Fla. Stat. § 30.07. Under plaintiffs’ interpretation of this statute, the Deputy Sheriff is the alter ego of, and stands in the shoes of the Sheriff, and thus enjoys final policymaking authority to the same extent as does the Sheriff. Plaintiffs also cite Blackburn v. Brorein, 70 So. 2d 293, 296 (Fla. 1954) (en banc) (stating in dicta that a Deputy Sheriff “may do anything that his principal may do” and “is empowered to act for him in all matters in which the principal may act”).

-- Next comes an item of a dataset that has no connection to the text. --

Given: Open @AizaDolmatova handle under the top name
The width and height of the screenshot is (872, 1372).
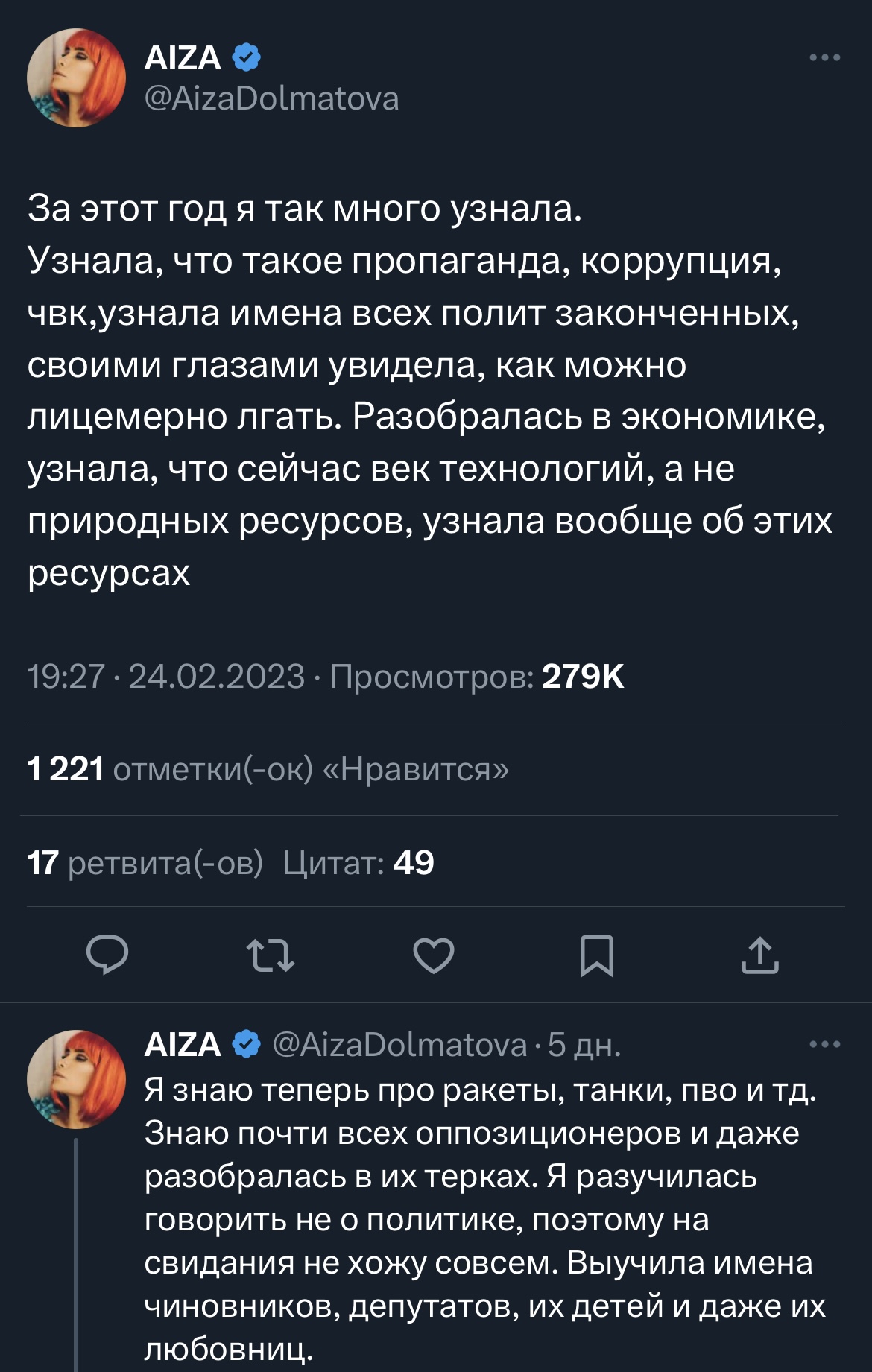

We reject plaintiffs’ interpretation of Fla. Stat. § 30.07. The only reasonable interpretation of the “same power as the sheriff” language is that it does not put Deputy Sheriffs on a par with Sheriffs in terms of final policymaking authority, and that the power referred to encompasses merely those powers which the Sheriff chooses actually to delegate. Our decision in Wright , 919 F.2d 665, is strong support for this interpretation. Although there is no indication that Fla. Stat. § 30.07 was specifically cited to the Wright court, we held that a Deputy Sheriff in Highlands County, Florida did not possess final policymaking authority necessary to make Highlands County liable under Monell, notwithstanding that the Deputy Sheriff had de facto control over one area of Highlands County. See id. at 674. Were plaintiffs’ interpretation of Fla. Stat. § 30.07 the correct one, the entire reasoning of Wright would be irreconcilably flawed. Moreover, it would be contrary to common sense to hold that a Deputy Sheriff’s discretionary decisions in the field amount to official policy “not subject to review.” Mandel, 888 F.2d at 792. A Deputy Sheriff is under the Sheriff in the chain of command, and must answer to the Sheriff. Finally, the dictum that plaintiffs cite from the Blackburn case is not relevant to the Monell issue in any respect.
For the foregoing reasons, we AFFIRM the district court. Moreover, the district court did not err in determining that plaintiffs had never properly pleaded any state- law claims in this case, and that no state-law claims were tried by express or implied consent of the parties.
AFFIRMED.
NOTES
[1] Plaintiffs originally sued not only the Sheriff, but also Deputy Sheriff Ruby, who actually performed the complained-of arrests. The district court dismissed Ruby as a party defendant prior to trial because Ruby had been sued in his official capacity, which meant that he was duplicative and superfluous since the Sheriff was sued in his official capacity, and a suit against an government officer in his official capacity is simply a suit against the relevant governmental entity. Kentucky v. Graham, 473 U.S. 159, 105 S. Ct. 3099 (1985). Plaintiffs have not appealed the dismissal of Deputy Sheriff Ruby.
[2] We recognize that our decisions have not been entirely consistent on whether the relevant entity in an official-capacity suit against a sheriff in Florida is the County or the Sheriff’s Department (as a unit operating autonomously from the County). Compare Lucas v. O’Loughlin, 831 F.2d 232, 235 (11th Cir. 1987) (County), cert. denied, 485 U.S. 1035 (1988), with Wright v. Sheppard, 919 F.2d 665, 674 (11th Cir. 1990) (implying that the Sheriff’s Department would be the relevant entity). We do not address this point because our holding today is that whatever the relevant entity was, it is not liable under Monell.